# Given instruction A
List every distinct dollar amount mentioned in the comment thread below, once each, in the order each first appears.
# Given instruction B
Retype the comment thread below, beginning at the words "Cordless vacuum was" and stopping after the words "got a torch!".

The downside is cost; GP's bone-conducting headset is $90, and the other pair they mention is $60. A good pair of ANC earbuds starts around $200, and some of the better pairs are upwards of $300.
Worth the money, IMO, but if $60 is all you can afford, GP's might be the better bet than super sketchy-quality cheap ANC earbuds.
What's the frequency response like on those? Can you hear low-end bass in a way that sounds good?
Robot vacuum. Autistic and ADHD and could never keep on top of keeping my floor clean. But I can now!
Been looking at these for a while but I can't seem to decide on one, any suggestions?
These free up so much time. Love mine too. I cook a lot and mess around a lot in the open kitchen/living room area and had to sweep the floor daily..not anymore.
Y'all this sound crazy, but the Bug A Salt is fucking awesome.
It's worth it if you can get a black Friday deal or something under 30$ because it's just a little salt when you shoot it and there's no guts on your wall, no dirty fly swatter, no chasing, no jumping, no reaching, and you feel like a sniper hitman.
Its not a toy. That shit hurts when you get hit lol
Flipper Zero - I'm not being devious with it. Yet.
Kidding - I bought it since I am a ham and I can find a dozen uses for it in the field.
It'd probably be worth it just to turn off the TV's that blare ads at you at train stations and such if it can do that.
they had TV b gone years ago. I'd wager it is still around or has many improved copy cats.
I hear the modded firmware takes all the restrictions off, and you can broadcast in a greater range, for car remotes, as well as read more from RFID, like credit cards. Not that I would know of course
I'd have a ham sandwich
Any idea if they ever go on sale? $175 seems a bit much for what it is.
Ham here too, what practical uses have you found? Mine is sitting in a box, I got it almost a year ago and haven't checked the latest firmware or apps in almost that long.
Cordless vacuum was a costly one but certainly made that chore a lot more easy and kinda fun. I planned to store it in a closet but I'd take it out every few days so eventually I started leaving it on the floor, it's not in the way there either.
3D printer. At any moment in time I could just print something out and it would be ready by the time I finish eating. The possibilities are endless, plenty of free models online or just learn how to design yourself.
Edit: I currently use an Elegoo Neptune 4 Pro
Mobile telephone. Does all kinds of fancy stuff, it's even got a torch!
Bone conducting ear phones, I have tiny narrow ear canals and can't get any type of ear bud to go in my ears, the bone conductors are a revelation for listening to audio books, radio and music when I'm out and about
Refillable Salt and Pepper-Mills. I can "feel" now how much Salt or Peper I add to something.
InstaPot. It makes a lot of things so much easier to cook. Rice, lentils, potatoes, eggs... I use it mostly for that. No need to stand there stirring, looking at the clock. Fire and forget and always perfectly cooked.
I love mine, if for nothing more than making my porridge on a timer so it's ready for when I get up in the morning
Totally
Modern induction hobs usually have built-in timers and boil sensing, which is nice. No need for an extra appliance.
I don't think is the same. I've used pressure cooker with induction plate and it's just not as easy and precise as instapot
Ah okay, my mistake. Maybe I misunderstood what an Instapot actually does, or what kind of product it is. Should've looked it up before commenting.

# Supplied information
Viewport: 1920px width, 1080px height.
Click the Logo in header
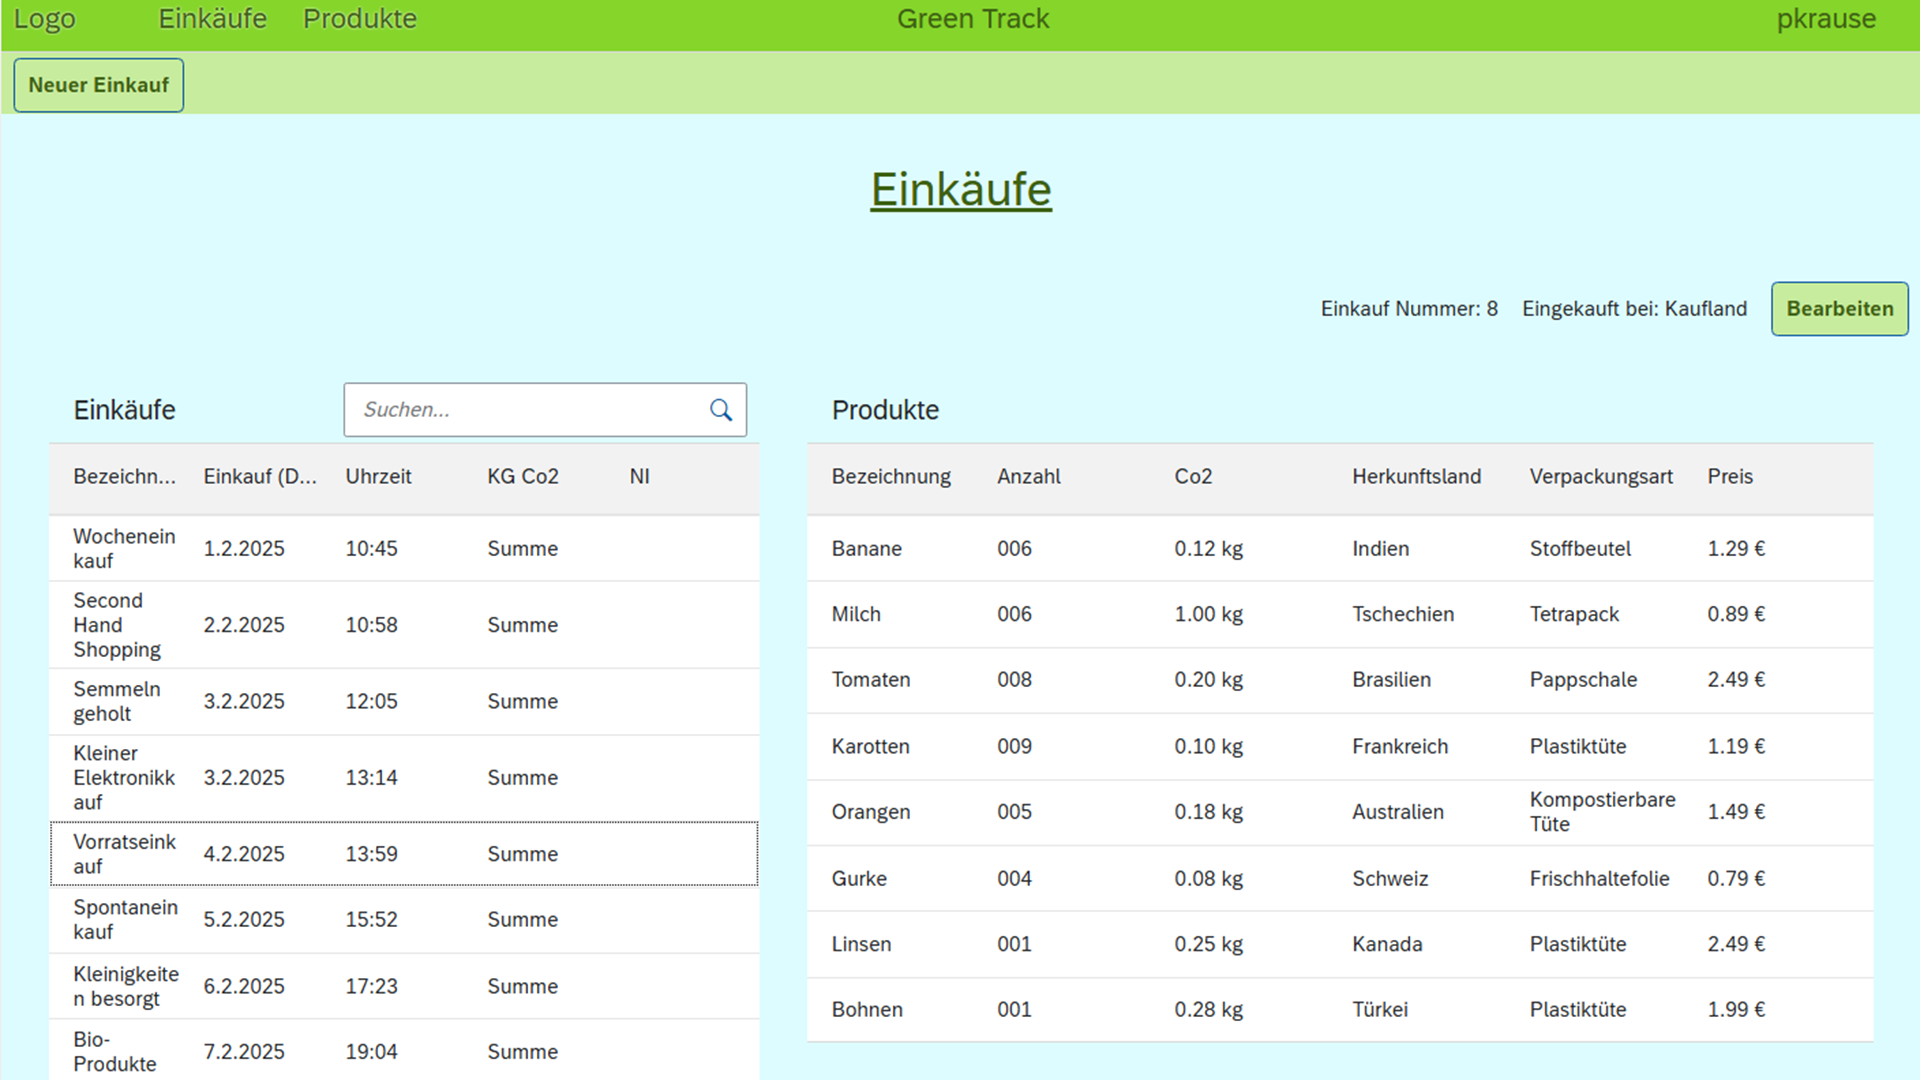45,19
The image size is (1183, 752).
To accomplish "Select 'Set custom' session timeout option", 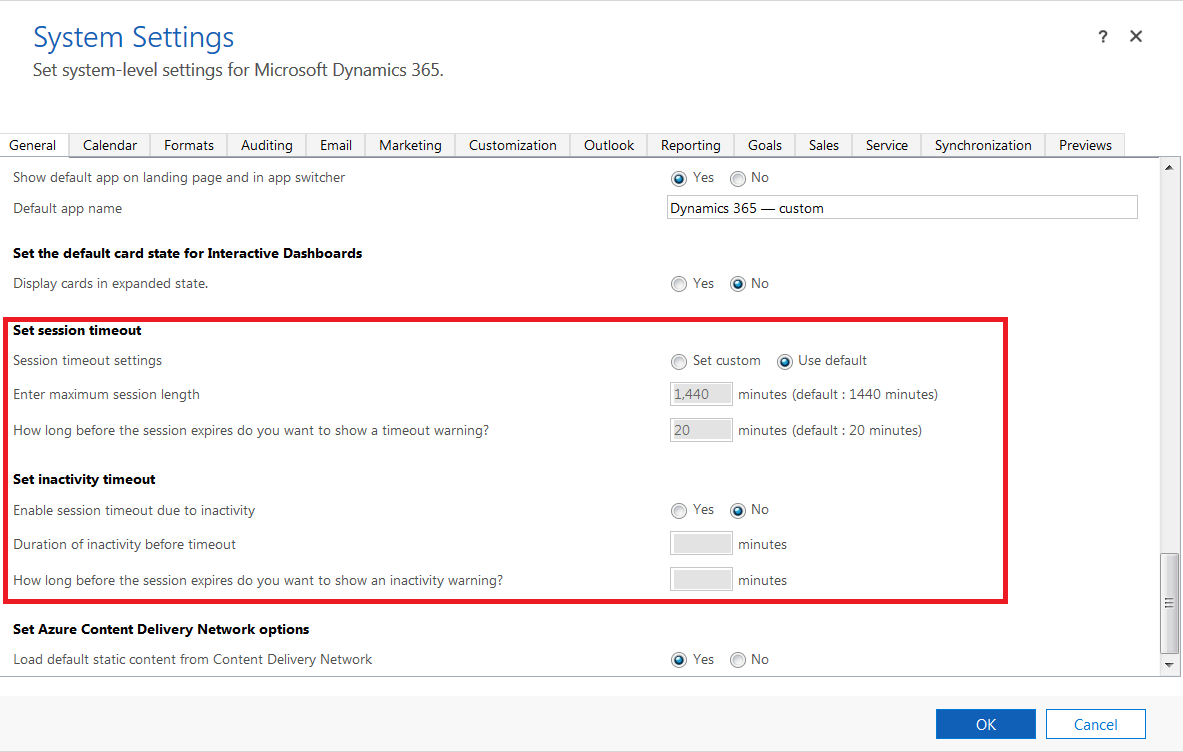I will coord(679,361).

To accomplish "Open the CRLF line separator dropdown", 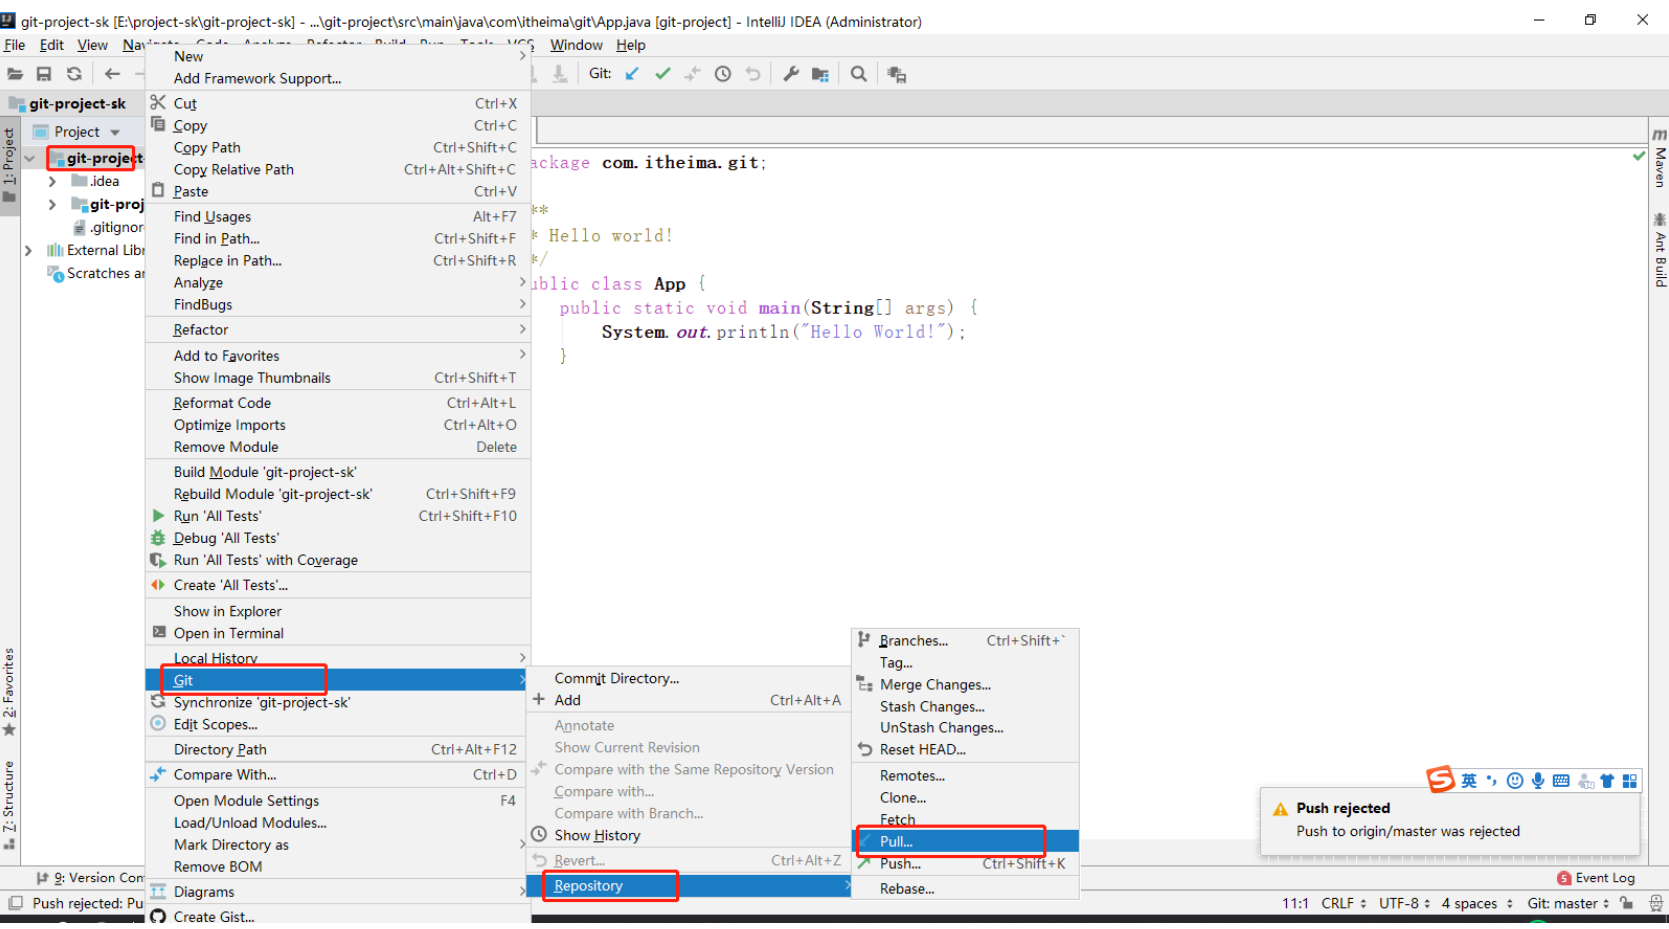I will tap(1343, 903).
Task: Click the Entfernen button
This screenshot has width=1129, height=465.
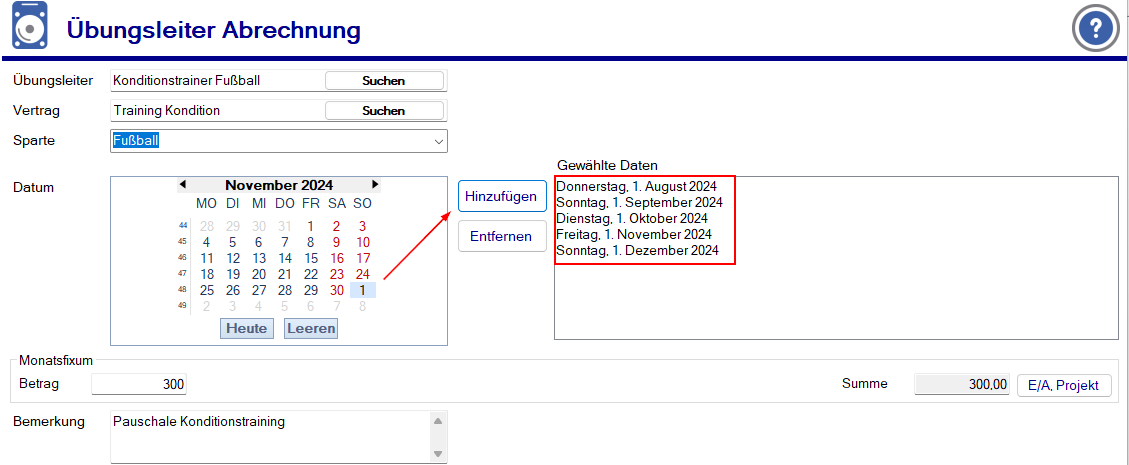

# Task result A
$90, $60, $200, $300, $30, $175

# Task result B
Cordless vacuum was a costly one but certainly made that chore a lot more easy and kinda fun. I planned to store it in a closet but I'd take it out every few days so eventually I started leaving it on the floor, it's not in the way there either.
3D printer. At any moment in time I could just print something out and it would be ready by the time I finish eating. The possibilities are endless, plenty of free models online or just learn how to design yourself.
Edit: I currently use an Elegoo Neptune 4 Pro
Mobile telephone. Does all kinds of fancy stuff, it's even got a torch!